First of all apologize for my english, I'm french and I'll do my best to be understandable.

So my question is about factorials.
how do you manage to say that (n+1)!=(n+1)n! ? I tried to develop this but my brain is just not able to understand how I'm suppose to do. Could someone please show me how to develop them?

I'm actually doing a problem that requires me to "symplify" (is it the word?) (2n)! and (2(n+1))! and I'm stuck there.

thanks for your help.

 

[jbunniii]

Just write out the factorial as a product:

$$n! = (n)(n-1)(n-2)\ldots(1)$$

$$(n+1)! = ?$$

 

[Mark44]

First of all apologize for my english, I'm french and I'll do my best to be understandable.

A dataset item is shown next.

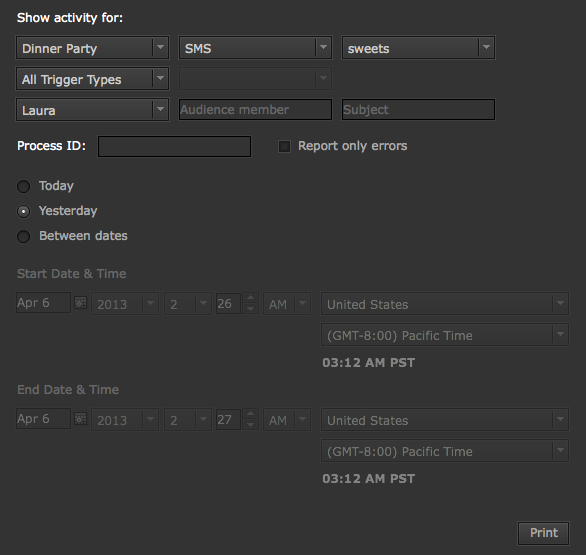This screenshot has width=586, height=555.
Task: Increase the start time minutes with up arrow
Action: (x=250, y=298)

You are doing very well. Your English is much better than my French, which is almost nonexistent.

So my question is about factorials.
how do you manage to say that (n+1)!=(n+1)n!

(n + 1)! = (n + 1)*n*(n - 1)*(n - 2)*(n - 3)* ... * 4*3*2*1. Since n! = n*(n - 1)*(n - 2)*(n - 3)* ... * 4*3*2*1, it should be evident that](n + 1)! = (n + 1)*n!

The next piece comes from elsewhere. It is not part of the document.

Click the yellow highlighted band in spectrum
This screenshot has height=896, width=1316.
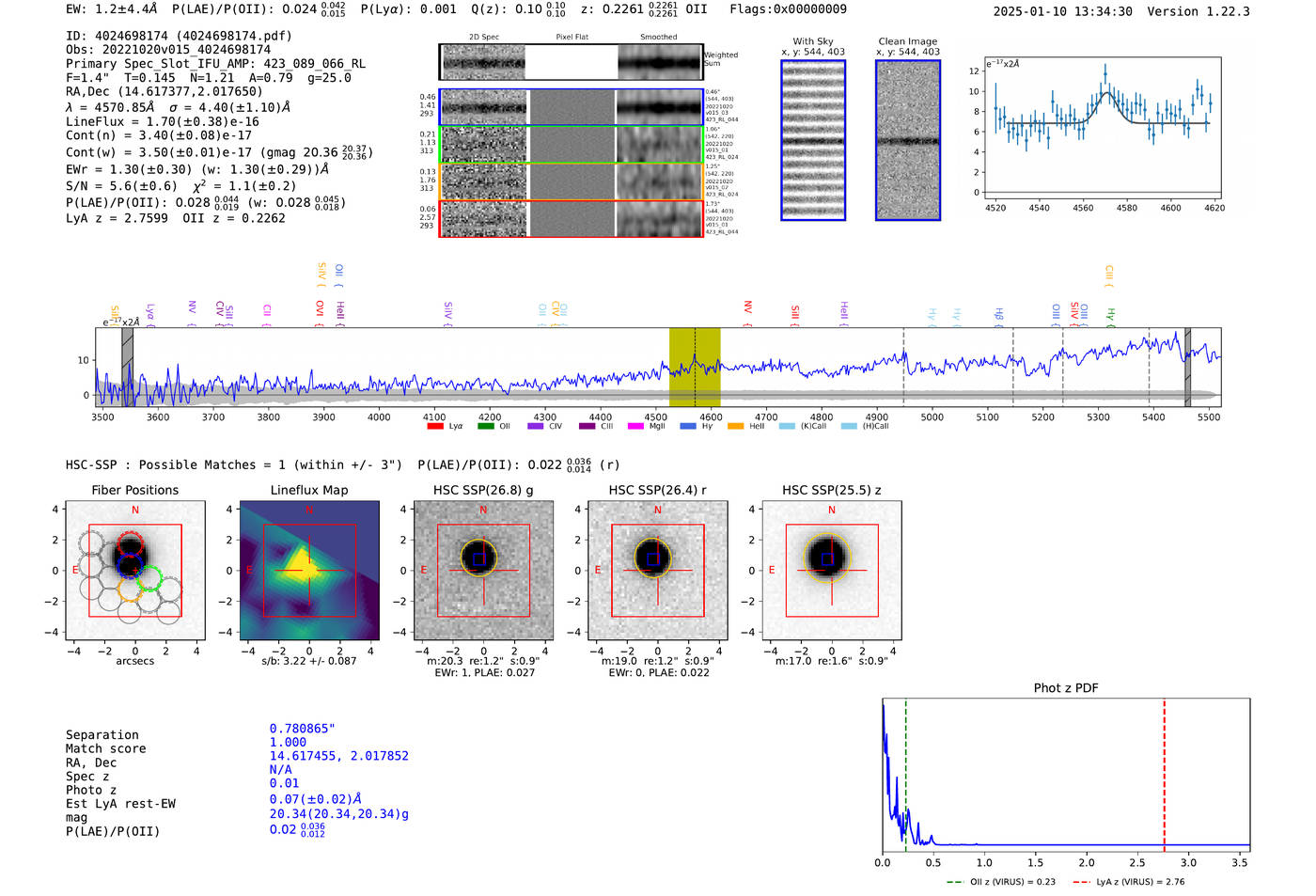(695, 367)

? I tried to develop this but my brain is just not able to understand how I'm suppose to do. Could someone please show me how to develop them?

I'm actually doing a problem that requires me to "symplify" (is it the word?) (2n)! and (2(n+1))! and I'm stuck there.

thanks for your help.

The word is "simplify." (2n)! = (2n)(2n-1)(2n-2)(2n-3)...(n+1)(n)(n-1)(n-2)...(3)(2)(1). Note that this is not the same as 2n!, which is 2(n!). Can you continue from here?

 

[ectrhoi]

You are doing very well. Your English is much better than my French, which is almost nonexistent.
(n + 1)! = (n + 1)*n*(n - 1)*(n - 2)*(n - 3)* ... * 4*3*2*1. Since n! = n*(n - 1)*(n - 2)*(n - 3)* ... * 4*3*2*1, it should be evident that](n + 1)! = (n + 1)*n!

The word is "simplify." (2n)! = (2n)(2n-1)(2n-2)(2n-3)...(n+1)(n)(n-1)(n-2)...(3)(2)(1). Note that this is not the same as 2n!, which is 2(n!). Can you continue from here?

From what I understood from the (n+1)!=(n+1)n! example I would develop (2n)! like this: (2n)(n)(n-1)(n-2)...(3)(2)(1) but obviously it isn't the case?

Thank you very much for your help, I'm feeling I'm on the way of understanding!

 

[Mark44]

From what I understood from the (n+1)!=(n+1)n! example I would develop (2n)! like this: (2n)(n)(n-1)(n-2)...(3)(2)(1) but obviously it isn't the case?

Right, that's not the case. The expansion above is omitting all of the factors (2n-1)(2n-2)...(n+1)

Thank you very much for your help, I'm feeling I'm on the way of understanding!